I started surfing from one list to another, taking note of URLs and titles, and finding everything from just about every Osprey book ever printed, some textual military history volumes, to some pretty expensive, big, fancy, color military collectibles books.

I started sending the URLs to authors and publishers. Some thanked me, some basically sighed and said "oh it never ends," some seemed to be almost angry at me for telling them. The thing is, this was NOT some illegal pirate website under investigation by the authorities- this was a legit "legal" site where you can upload stuff and share it with friends.

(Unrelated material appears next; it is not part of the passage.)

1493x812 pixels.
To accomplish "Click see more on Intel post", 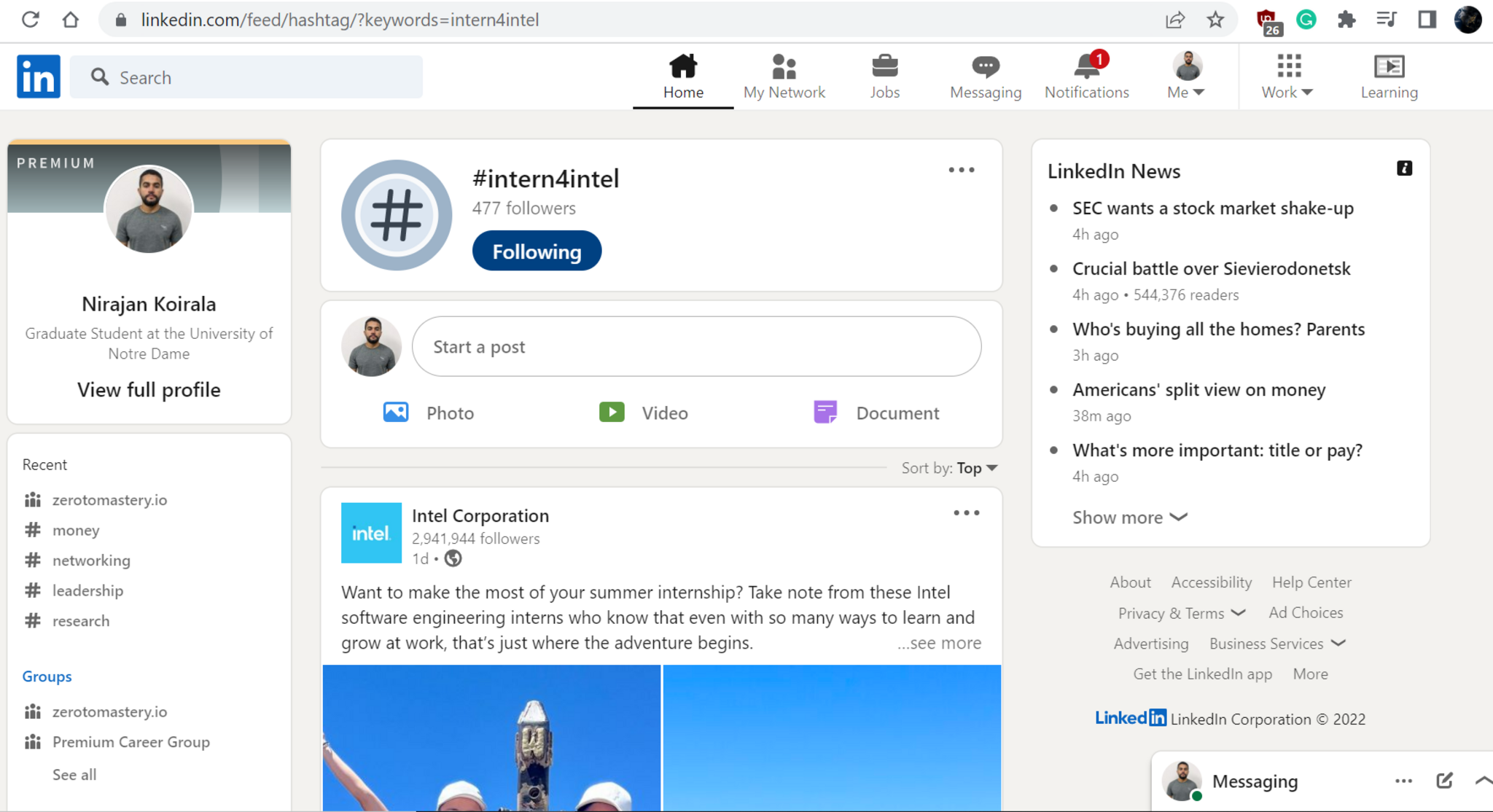I will coord(939,643).
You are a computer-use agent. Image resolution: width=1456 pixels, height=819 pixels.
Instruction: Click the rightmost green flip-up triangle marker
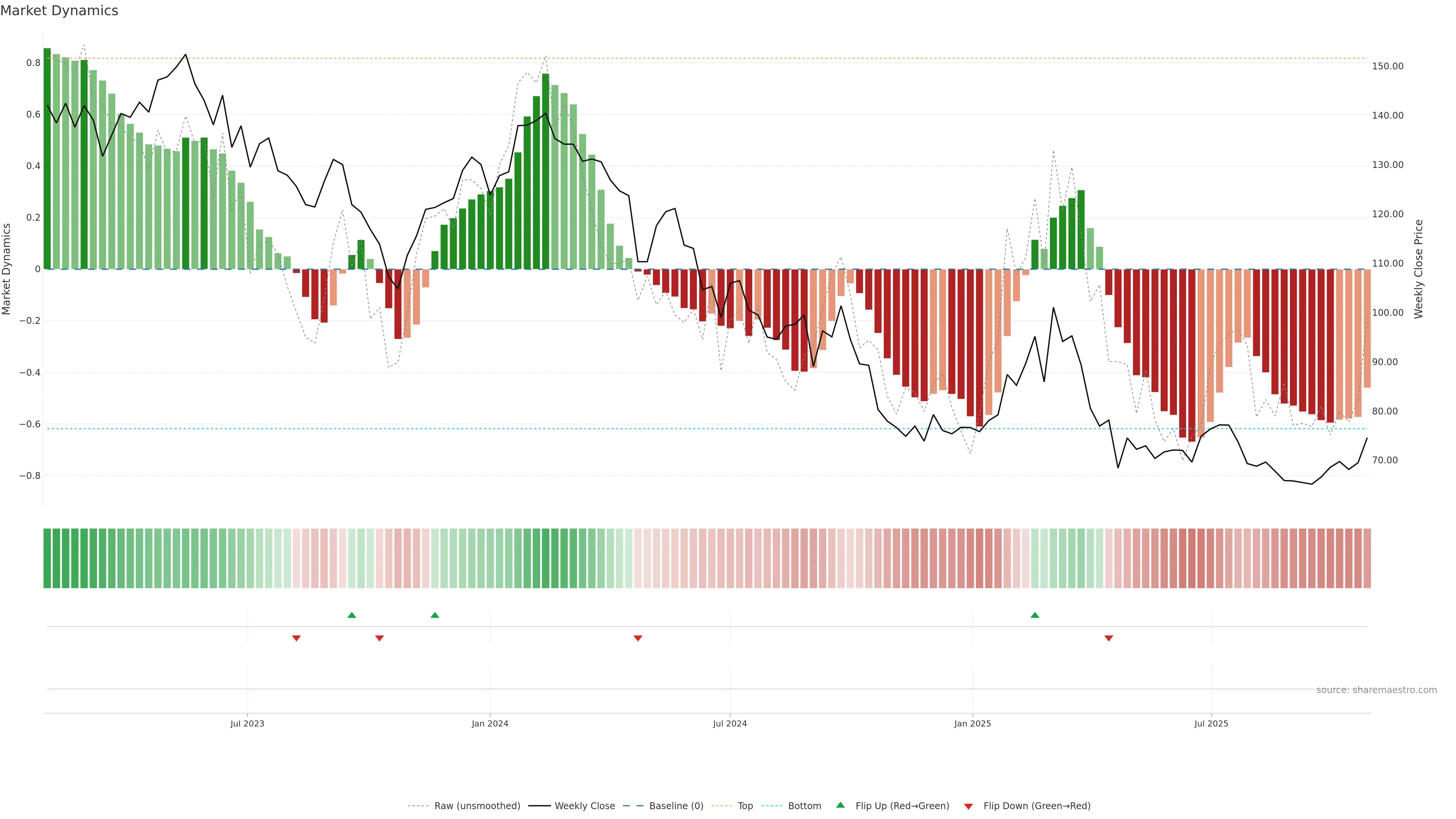[x=1034, y=615]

 One publisher said, " Oh those are just the preview you can see at Amazon." So I downloaded a few ENTIRE BOOKS and sent them to him saying "look again."  (note: they were books I already own or don't care about and were deleted afterwards).

I emailed the site and asked how they could allow this as anyone with a brain could see these were current copyrighted books. And if they got a complaint about one book in a guy's collection, didn’t it make sense to look at his others and see if maybe they needed to send him a short note saying "hey, do you really have permission to post all of these?"  They decided not answer.

Thing is, as DVDs tell you, piracy is NOT a victimless crime.  Yeah, you think you're screwing "the man," but what you are really doing is screwing the publishing company who depends upon sales to decide who and what to publish. You're screwing whatever book sales place you buy things from (how many specialty military dealers have gone out of business in the last 10 years?), and you're screwing the author who, in the case of a lot of small press military books doesn’t really get paid enough from his sales to cover the actual cost of doing the research. This ends up leading to books you might really want not getting published, and authors who spend a lot of time and care in their work giving up.   

I asked one guy why he did this. His answer was that it is too expensive to get books in his country so when he buys one he scans it and gives it to all his friends, as he feels that is his right as he paid so much for it. What an asshole,.

Besides, it's just plain wrong.

So the next time you stumble upon a book you know is not public domain in some file sharing site, or someone offers to send you a  pdf of a 'cool new book' they just got. Please, tell them no, and let the publisher or author know. It's not that I expect this to stop, but at least in a small field like ours we can do some damage control.